*Work to complete*:
Below are records; print only the lines from the line containing "Sortiment (303, 18)" to the end, both included, reproduced exactly and without the pictures.

════════════════

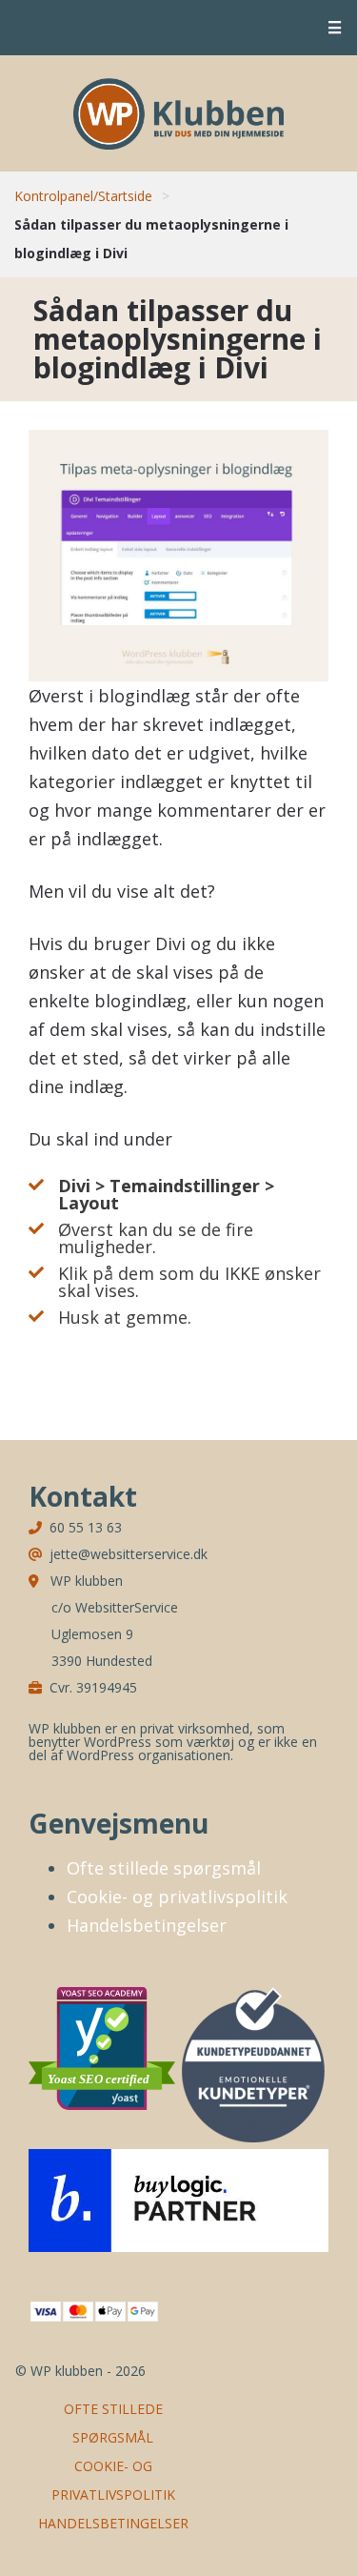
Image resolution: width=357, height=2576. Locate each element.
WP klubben (178, 113)
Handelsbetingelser (147, 1925)
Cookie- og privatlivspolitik (177, 1896)
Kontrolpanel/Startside (83, 196)
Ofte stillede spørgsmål (164, 1867)
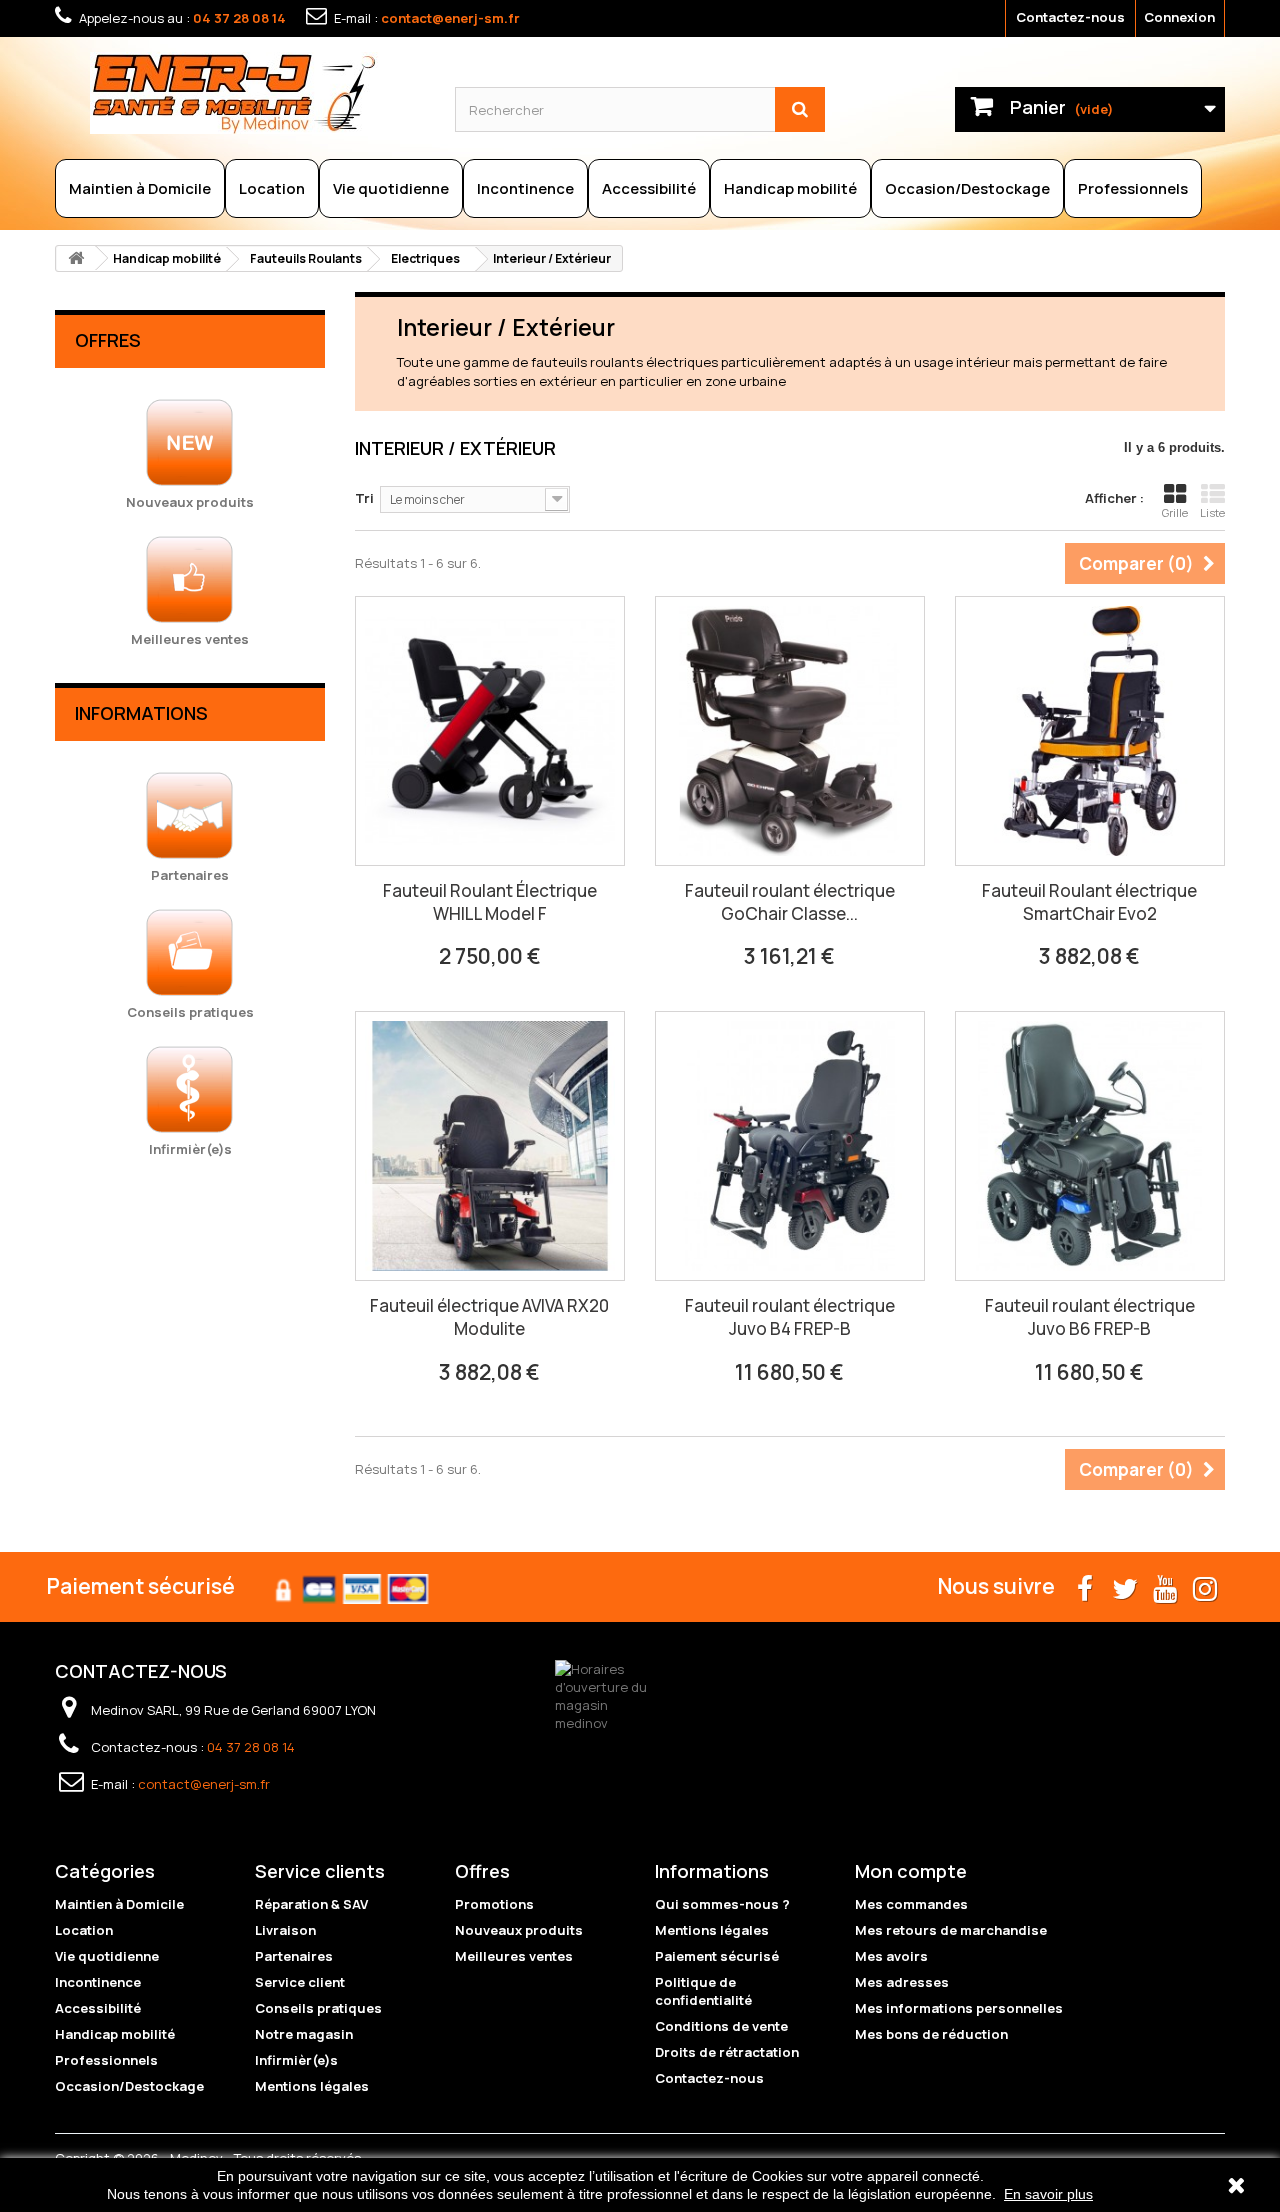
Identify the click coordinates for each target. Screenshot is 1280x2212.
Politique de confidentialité (703, 1991)
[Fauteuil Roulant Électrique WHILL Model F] (490, 731)
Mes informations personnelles (959, 2008)
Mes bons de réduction (931, 2034)
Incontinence (525, 188)
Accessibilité (649, 188)
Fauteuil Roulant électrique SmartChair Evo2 (1089, 902)
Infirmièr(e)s (296, 2060)
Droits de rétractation (727, 2052)
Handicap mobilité (790, 188)
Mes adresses (902, 1982)
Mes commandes (911, 1904)
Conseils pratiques (318, 2008)
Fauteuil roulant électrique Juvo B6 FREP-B (1090, 1317)
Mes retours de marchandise (951, 1930)
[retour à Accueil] (76, 258)
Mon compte (911, 1871)
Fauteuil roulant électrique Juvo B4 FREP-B (790, 1317)
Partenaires (294, 1956)
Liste (1212, 512)
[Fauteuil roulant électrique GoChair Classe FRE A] (790, 731)
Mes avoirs (891, 1956)
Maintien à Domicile (140, 188)
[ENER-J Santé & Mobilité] (257, 93)
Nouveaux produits (519, 1930)
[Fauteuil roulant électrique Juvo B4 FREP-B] (790, 1146)
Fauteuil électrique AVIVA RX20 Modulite (489, 1317)
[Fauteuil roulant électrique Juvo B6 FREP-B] (1090, 1146)
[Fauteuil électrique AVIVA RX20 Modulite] (490, 1146)
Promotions (494, 1904)
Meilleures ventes (514, 1956)
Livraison (285, 1930)
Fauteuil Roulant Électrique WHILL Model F (490, 902)
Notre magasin (304, 2034)
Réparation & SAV (311, 1904)
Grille (1175, 512)
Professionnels (1133, 188)
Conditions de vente (721, 2026)
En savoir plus (1048, 2194)
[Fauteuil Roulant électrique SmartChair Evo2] (1090, 731)
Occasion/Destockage (967, 188)
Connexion (1179, 17)
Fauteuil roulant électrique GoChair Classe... (790, 902)
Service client (300, 1982)
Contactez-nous (1070, 17)
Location (272, 188)
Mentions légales (312, 2086)
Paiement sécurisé (717, 1956)
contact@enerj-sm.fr (450, 18)
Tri (364, 498)
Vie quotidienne (391, 188)
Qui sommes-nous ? (722, 1904)
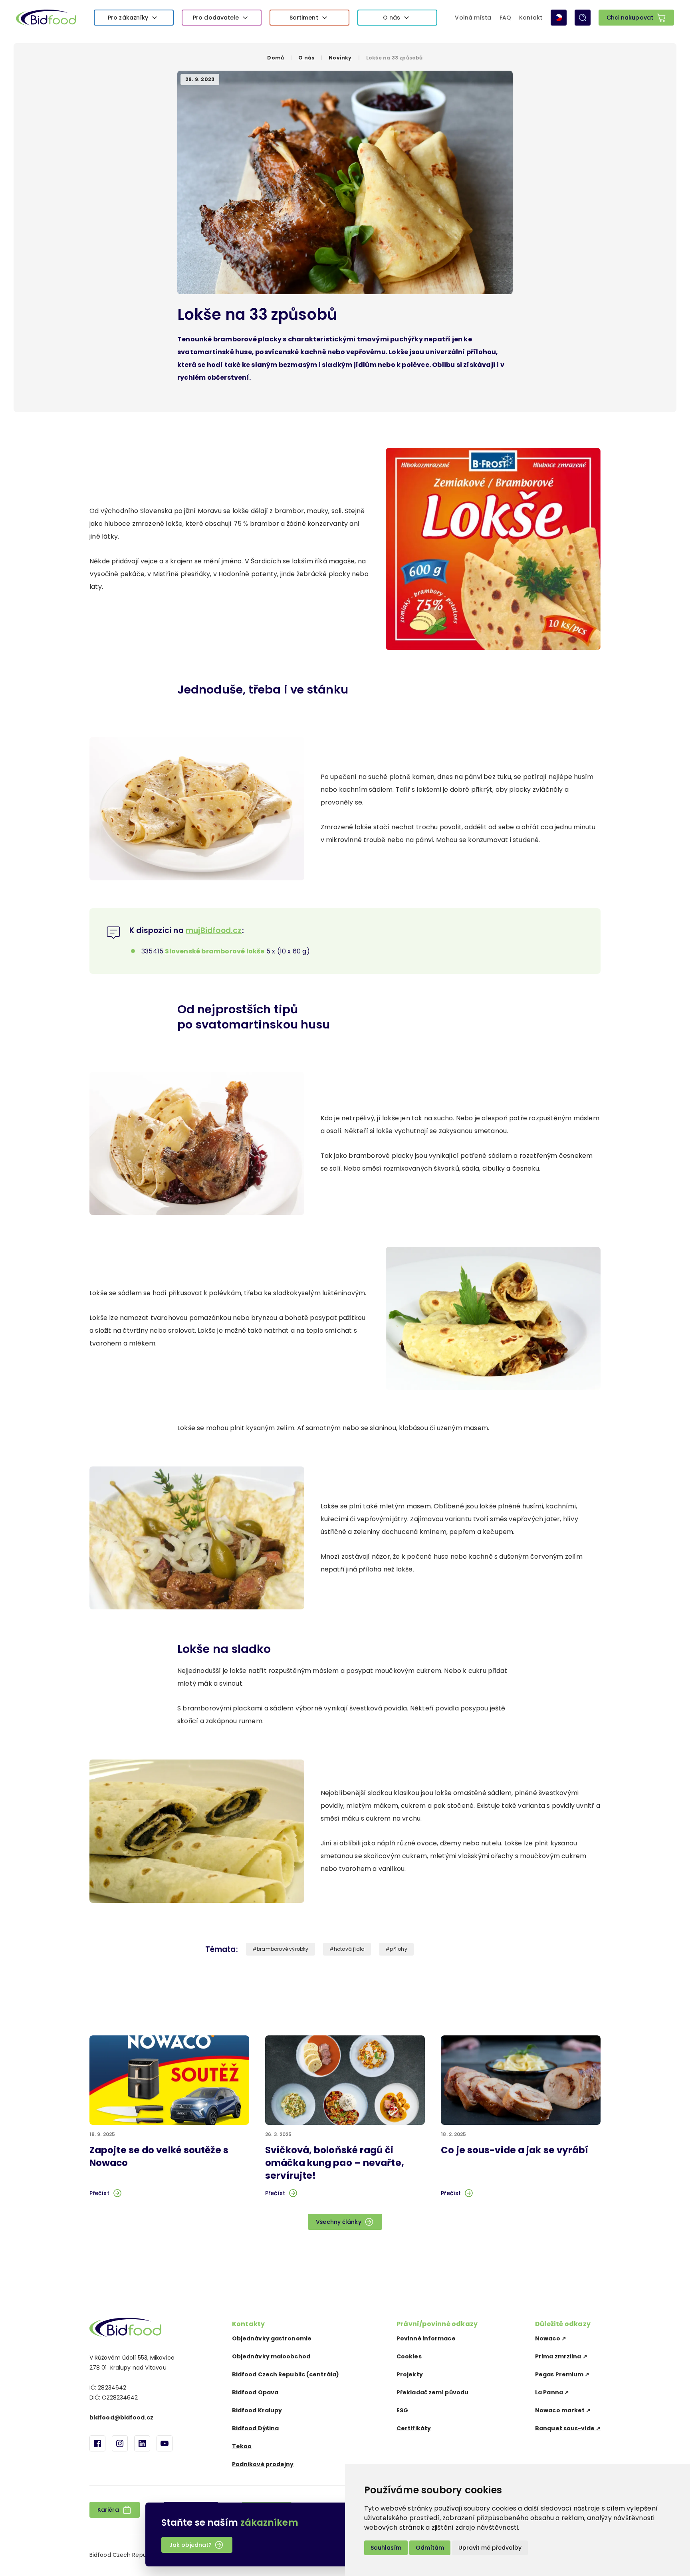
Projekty (410, 2374)
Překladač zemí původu (432, 2392)
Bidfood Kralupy (257, 2410)
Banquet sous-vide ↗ (568, 2428)
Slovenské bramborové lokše (214, 951)
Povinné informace (426, 2338)
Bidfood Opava (255, 2392)
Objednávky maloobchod (271, 2356)
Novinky (340, 57)
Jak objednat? (190, 2545)
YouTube (164, 2443)
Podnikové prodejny (263, 2464)
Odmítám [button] (430, 2548)
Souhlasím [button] (386, 2548)
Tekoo (242, 2446)
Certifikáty (414, 2428)
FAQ (505, 18)
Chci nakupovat (630, 18)
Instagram (120, 2443)
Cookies (409, 2356)
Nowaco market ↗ (563, 2410)
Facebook (97, 2443)
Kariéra (108, 2510)
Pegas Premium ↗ (562, 2374)
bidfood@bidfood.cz (121, 2417)
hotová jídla (349, 1949)
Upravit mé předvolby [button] (489, 2548)
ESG (402, 2410)
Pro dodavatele (216, 18)
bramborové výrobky (283, 1949)
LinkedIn (142, 2443)
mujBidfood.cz (214, 930)
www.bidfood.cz (125, 2327)
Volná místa (473, 18)
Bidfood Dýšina (255, 2428)
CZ (558, 17)
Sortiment (303, 18)
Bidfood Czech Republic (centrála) (285, 2374)
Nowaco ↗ (550, 2338)
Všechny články (338, 2222)
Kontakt (531, 18)
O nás (392, 18)
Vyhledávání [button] (583, 18)
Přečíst (99, 2193)
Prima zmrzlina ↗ (561, 2356)
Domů (275, 57)
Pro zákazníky (128, 18)
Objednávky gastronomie (271, 2338)
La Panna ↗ (552, 2392)
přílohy (398, 1949)
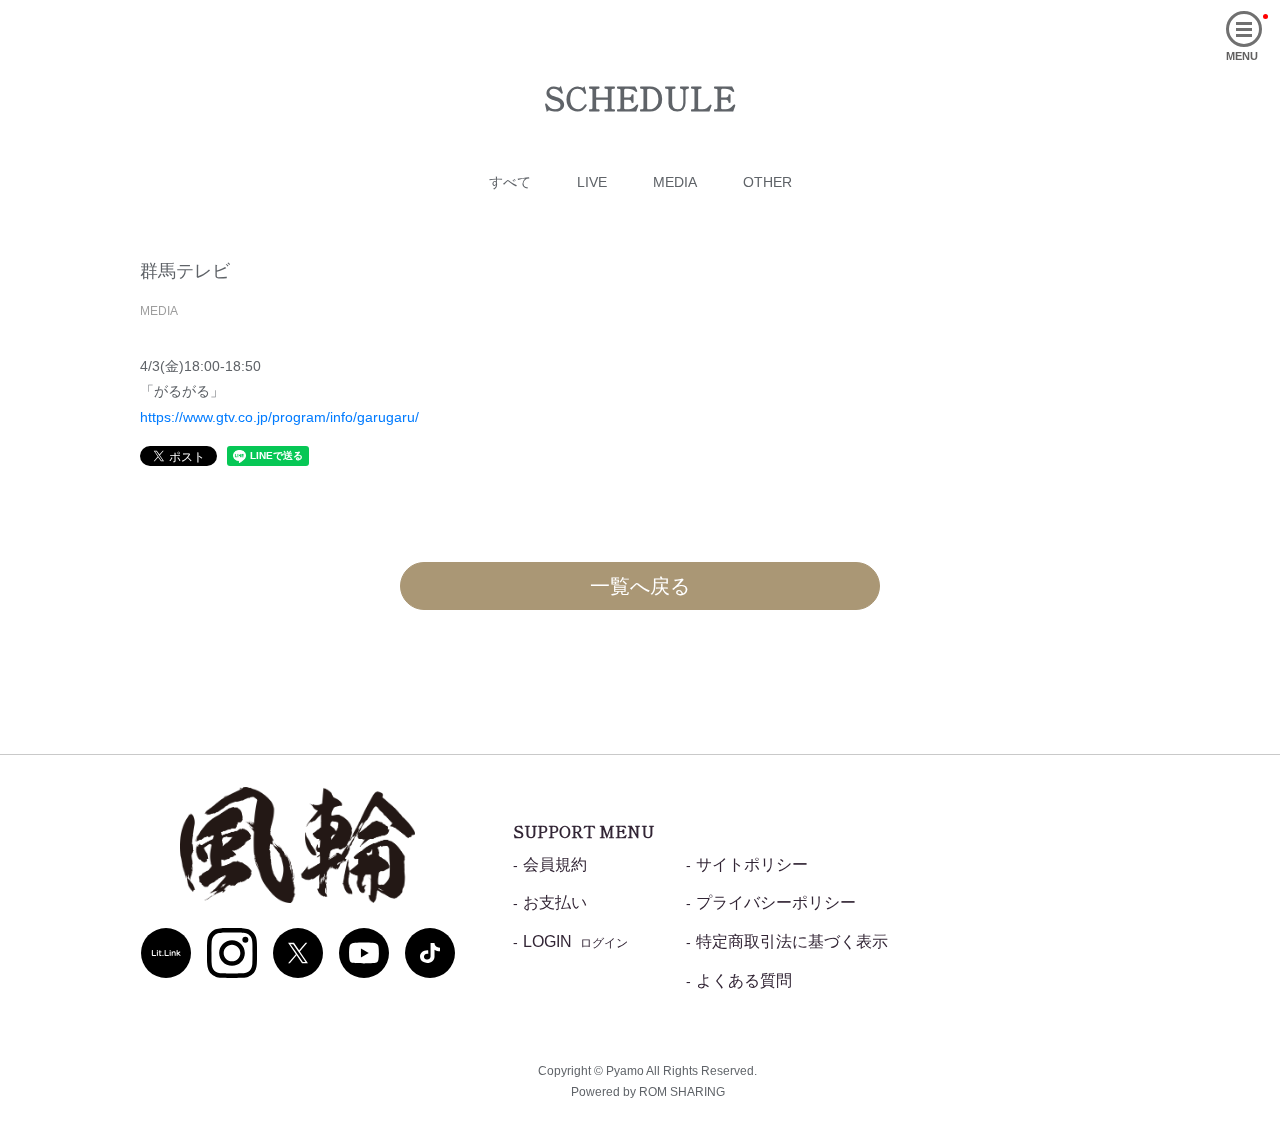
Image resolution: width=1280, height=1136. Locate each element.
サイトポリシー (752, 864)
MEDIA (675, 182)
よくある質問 (744, 980)
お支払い (555, 902)
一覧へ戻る (640, 586)
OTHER (767, 182)
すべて (510, 182)
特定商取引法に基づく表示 (792, 941)
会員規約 (555, 864)
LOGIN (575, 941)
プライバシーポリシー (776, 902)
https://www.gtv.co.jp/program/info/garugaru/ (279, 417)
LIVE (592, 182)
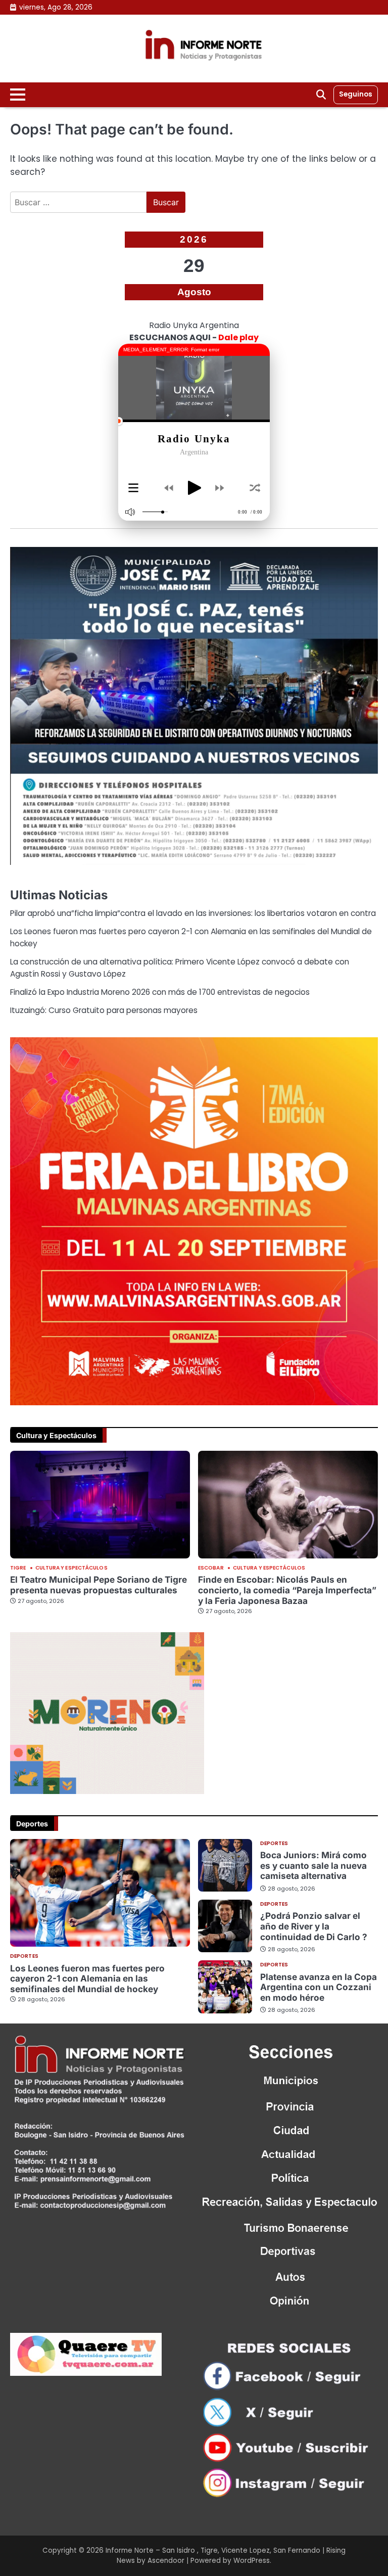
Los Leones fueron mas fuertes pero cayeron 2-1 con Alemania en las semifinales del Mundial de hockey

════════════════

*Worked solution*:
Sortiment (303, 18)
Bidfood Czech Republic (centrála) (285, 2374)
Nowaco ↗ (550, 2338)
Všechny články (338, 2222)
Kontakt (531, 18)
O nás (392, 18)
Vyhledávání [button] (583, 18)
Přečíst (99, 2193)
Prima zmrzlina ↗ (561, 2356)
Domů (275, 57)
Pro zákazníky (128, 18)
Objednávky gastronomie (271, 2338)
La Panna ↗ (552, 2392)
přílohy (398, 1949)
Image resolution: width=1280, height=1136. Locate each element.
サイトポリシー (752, 864)
MEDIA (675, 182)
よくある質問 (744, 980)
お支払い (555, 902)
一覧へ戻る (640, 586)
OTHER (767, 182)
すべて (510, 182)
特定商取引法に基づく表示 (792, 941)
会員規約 (555, 864)
LOGIN (575, 941)
プライバシーポリシー (776, 902)
https://www.gtv.co.jp/program/info/garugaru/ (279, 417)
LIVE (592, 182)
Los Leones fueron mas fuertes pero cayeron 2-1 con Alemania en las semifinales del Mundial de hockey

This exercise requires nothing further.